Her style, fast and complex boogie-woogie with dexterous fingerwork and irresistible drive, was first showcased on the track Camille's Boogie, and the single Big Fat Mama / Thrill Me (the latter a vocal number) persuaded Specialty president Art Rupe to allow her to record under her own name, and after X-Temperaneous Boogie, improvised on the spot as the last item in a December 1947 recording session, made her arguably a bigger draw than the band she was with, she went solo, cutting the track she is now probably best remembered for, Fireball Boogie (which Peel would subsequently name as one of his favourite records of all time). In addition, she was fond of updating classical themes to the new style (Song Of India Boogie is a reworking of Rimksy-Korsakov).
She spent the early 50s performing with a host of legendary names including Jimmie Witherspoon, Johnny Ace, Willie Mae Thornton, Joe Tex and Little Willie John. Her decision to leave Specialty in 1953, on the eve of the explosion of rock'n'roll, and sign for Federal, resulted in lower sales but a profile that was still high enough for her to found her own nighclub in Los Angeles (although she left the label shortly afterwards). She made her final recordings for Vee-Jay in 1956. In a twist of irony, the music she presaged, rock'n'roll, would end her career (although her strong religious faith was also a contributory factor), and in later life she was reticent about her career in boogie-woogie.
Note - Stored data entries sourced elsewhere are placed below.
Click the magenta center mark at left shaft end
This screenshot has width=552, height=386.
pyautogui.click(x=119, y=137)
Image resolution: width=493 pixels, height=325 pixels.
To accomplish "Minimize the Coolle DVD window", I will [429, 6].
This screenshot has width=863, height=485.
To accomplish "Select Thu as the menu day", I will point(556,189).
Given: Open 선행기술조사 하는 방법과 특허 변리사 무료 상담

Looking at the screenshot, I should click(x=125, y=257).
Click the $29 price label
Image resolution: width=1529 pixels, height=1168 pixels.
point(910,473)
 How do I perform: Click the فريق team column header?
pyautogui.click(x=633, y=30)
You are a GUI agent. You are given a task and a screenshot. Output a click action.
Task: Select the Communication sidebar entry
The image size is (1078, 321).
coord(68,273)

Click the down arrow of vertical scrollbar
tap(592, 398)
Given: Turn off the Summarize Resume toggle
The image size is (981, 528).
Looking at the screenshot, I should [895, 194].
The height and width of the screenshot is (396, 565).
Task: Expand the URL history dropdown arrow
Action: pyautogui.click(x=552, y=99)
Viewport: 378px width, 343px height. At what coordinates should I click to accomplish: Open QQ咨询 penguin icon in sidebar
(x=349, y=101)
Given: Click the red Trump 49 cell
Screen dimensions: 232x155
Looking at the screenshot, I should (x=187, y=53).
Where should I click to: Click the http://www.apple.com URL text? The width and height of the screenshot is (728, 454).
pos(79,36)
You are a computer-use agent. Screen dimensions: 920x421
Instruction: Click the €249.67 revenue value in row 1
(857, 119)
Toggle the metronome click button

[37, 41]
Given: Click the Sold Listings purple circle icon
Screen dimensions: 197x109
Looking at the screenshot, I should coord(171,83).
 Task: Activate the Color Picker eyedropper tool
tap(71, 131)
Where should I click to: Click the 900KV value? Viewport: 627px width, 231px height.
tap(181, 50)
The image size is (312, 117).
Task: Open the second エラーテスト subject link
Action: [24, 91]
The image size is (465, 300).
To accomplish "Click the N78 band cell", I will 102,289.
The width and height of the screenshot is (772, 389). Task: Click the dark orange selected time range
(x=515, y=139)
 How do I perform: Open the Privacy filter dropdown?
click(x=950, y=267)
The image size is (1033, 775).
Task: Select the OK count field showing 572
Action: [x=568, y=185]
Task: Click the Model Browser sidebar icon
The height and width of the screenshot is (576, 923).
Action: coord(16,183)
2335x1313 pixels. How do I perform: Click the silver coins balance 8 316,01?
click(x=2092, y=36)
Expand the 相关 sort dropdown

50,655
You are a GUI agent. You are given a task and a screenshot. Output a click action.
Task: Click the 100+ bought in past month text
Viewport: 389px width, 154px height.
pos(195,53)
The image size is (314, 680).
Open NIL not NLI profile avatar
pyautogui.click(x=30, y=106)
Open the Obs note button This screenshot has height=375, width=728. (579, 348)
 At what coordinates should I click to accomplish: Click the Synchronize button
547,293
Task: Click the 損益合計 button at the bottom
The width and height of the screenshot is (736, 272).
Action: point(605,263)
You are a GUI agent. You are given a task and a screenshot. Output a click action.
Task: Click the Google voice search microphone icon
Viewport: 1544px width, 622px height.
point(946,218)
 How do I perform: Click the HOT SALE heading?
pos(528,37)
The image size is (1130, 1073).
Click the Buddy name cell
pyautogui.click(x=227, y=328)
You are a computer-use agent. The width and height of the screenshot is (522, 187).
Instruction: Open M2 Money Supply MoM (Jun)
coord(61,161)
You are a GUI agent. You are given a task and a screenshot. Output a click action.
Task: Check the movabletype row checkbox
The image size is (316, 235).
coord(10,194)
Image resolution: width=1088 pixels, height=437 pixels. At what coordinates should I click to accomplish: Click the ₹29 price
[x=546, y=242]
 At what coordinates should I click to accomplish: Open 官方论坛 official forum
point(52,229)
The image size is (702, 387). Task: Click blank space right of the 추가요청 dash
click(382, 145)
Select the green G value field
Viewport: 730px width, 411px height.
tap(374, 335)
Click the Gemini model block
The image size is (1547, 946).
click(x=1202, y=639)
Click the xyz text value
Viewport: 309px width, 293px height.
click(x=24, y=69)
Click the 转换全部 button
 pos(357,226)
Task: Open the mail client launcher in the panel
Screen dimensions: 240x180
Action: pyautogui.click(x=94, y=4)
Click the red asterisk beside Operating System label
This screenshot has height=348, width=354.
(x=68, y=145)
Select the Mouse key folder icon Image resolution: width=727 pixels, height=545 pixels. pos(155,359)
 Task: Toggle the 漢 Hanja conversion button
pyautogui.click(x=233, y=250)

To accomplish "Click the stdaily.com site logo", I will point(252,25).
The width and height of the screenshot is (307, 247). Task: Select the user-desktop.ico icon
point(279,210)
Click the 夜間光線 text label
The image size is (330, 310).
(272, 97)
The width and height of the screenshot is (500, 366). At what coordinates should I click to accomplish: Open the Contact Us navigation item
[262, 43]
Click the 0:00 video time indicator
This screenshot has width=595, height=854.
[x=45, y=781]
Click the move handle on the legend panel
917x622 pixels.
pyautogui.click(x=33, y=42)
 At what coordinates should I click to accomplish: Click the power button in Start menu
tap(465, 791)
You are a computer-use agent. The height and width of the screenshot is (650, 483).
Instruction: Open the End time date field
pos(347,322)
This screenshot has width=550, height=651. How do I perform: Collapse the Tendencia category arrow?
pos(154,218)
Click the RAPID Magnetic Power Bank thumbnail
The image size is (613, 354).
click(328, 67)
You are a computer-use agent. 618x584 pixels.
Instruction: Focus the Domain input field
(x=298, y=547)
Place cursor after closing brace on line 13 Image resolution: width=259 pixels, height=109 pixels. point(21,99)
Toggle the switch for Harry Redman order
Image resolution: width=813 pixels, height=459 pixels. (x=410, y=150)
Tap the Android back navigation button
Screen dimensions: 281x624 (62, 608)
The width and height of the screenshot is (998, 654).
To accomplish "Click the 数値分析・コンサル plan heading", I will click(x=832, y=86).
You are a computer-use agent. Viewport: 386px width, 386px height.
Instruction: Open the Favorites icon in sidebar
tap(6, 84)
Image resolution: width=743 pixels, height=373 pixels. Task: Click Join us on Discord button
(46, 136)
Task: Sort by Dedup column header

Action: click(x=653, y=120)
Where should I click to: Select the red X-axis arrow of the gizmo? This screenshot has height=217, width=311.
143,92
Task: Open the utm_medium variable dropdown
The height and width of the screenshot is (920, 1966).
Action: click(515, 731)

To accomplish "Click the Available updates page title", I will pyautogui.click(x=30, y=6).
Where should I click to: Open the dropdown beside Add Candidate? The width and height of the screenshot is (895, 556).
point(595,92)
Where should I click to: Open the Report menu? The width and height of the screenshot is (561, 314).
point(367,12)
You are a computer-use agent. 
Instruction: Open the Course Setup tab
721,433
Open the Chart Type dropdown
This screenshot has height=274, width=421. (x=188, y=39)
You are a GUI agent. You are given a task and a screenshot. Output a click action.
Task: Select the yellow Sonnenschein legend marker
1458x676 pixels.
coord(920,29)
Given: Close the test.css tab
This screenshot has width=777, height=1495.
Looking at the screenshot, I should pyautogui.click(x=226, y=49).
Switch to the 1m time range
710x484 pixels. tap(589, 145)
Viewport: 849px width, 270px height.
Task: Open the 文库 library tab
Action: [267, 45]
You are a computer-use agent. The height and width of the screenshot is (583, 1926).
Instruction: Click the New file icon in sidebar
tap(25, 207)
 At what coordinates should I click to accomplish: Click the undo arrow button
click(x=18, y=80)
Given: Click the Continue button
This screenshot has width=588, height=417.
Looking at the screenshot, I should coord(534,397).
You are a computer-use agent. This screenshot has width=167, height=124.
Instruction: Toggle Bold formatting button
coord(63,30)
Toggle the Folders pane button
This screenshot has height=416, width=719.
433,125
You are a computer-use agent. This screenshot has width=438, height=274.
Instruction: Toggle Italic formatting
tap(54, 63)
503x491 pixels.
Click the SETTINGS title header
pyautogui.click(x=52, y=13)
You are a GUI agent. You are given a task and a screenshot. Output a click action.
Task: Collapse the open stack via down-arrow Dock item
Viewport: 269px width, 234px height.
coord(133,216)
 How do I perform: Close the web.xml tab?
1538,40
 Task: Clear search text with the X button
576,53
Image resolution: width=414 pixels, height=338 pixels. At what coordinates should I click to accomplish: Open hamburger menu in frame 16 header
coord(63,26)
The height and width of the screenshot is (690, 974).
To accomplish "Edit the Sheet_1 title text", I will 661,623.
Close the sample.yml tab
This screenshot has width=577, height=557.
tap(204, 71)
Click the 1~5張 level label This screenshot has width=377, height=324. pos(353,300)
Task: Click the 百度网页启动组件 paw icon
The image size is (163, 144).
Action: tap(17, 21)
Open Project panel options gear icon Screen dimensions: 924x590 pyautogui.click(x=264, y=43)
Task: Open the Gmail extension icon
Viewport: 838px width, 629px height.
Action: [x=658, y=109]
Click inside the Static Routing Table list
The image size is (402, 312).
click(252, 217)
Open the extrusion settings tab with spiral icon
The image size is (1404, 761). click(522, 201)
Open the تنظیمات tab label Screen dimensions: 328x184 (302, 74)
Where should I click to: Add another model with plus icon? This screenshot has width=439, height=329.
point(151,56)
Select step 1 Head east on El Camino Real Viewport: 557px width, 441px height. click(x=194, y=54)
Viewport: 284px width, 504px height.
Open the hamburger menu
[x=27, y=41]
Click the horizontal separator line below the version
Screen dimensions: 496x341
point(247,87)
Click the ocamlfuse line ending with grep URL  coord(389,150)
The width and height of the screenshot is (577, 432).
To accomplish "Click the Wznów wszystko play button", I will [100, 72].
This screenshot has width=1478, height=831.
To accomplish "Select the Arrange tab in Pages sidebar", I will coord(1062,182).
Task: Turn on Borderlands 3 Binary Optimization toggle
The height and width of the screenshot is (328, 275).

It is doubly ironic that Peel only discovered her music a few months before her death at the age of almost 79, and in fact initially presumed that she was either dead or extremely elderly. He was immediately struck by the energy inherent in her recordings, and programmed a track a day into his legendary stint in Jakki Brambles' lunchtime spot in April 1993. Additionally, he contrasted another discovery, Conlon Nancarrow, with her by playing the two back to back. In view of this enthusiasm, it is somewhat odd that none of her music was selected for inclusion in the Peelenium, as it contained elements that would drive the early history of rock'n'roll.
Festive Fifty Entries
- Unless otherwise mentioned, all plays come from the compilation CD 'Specialty Legends Of Boogie Woogie' on Ace.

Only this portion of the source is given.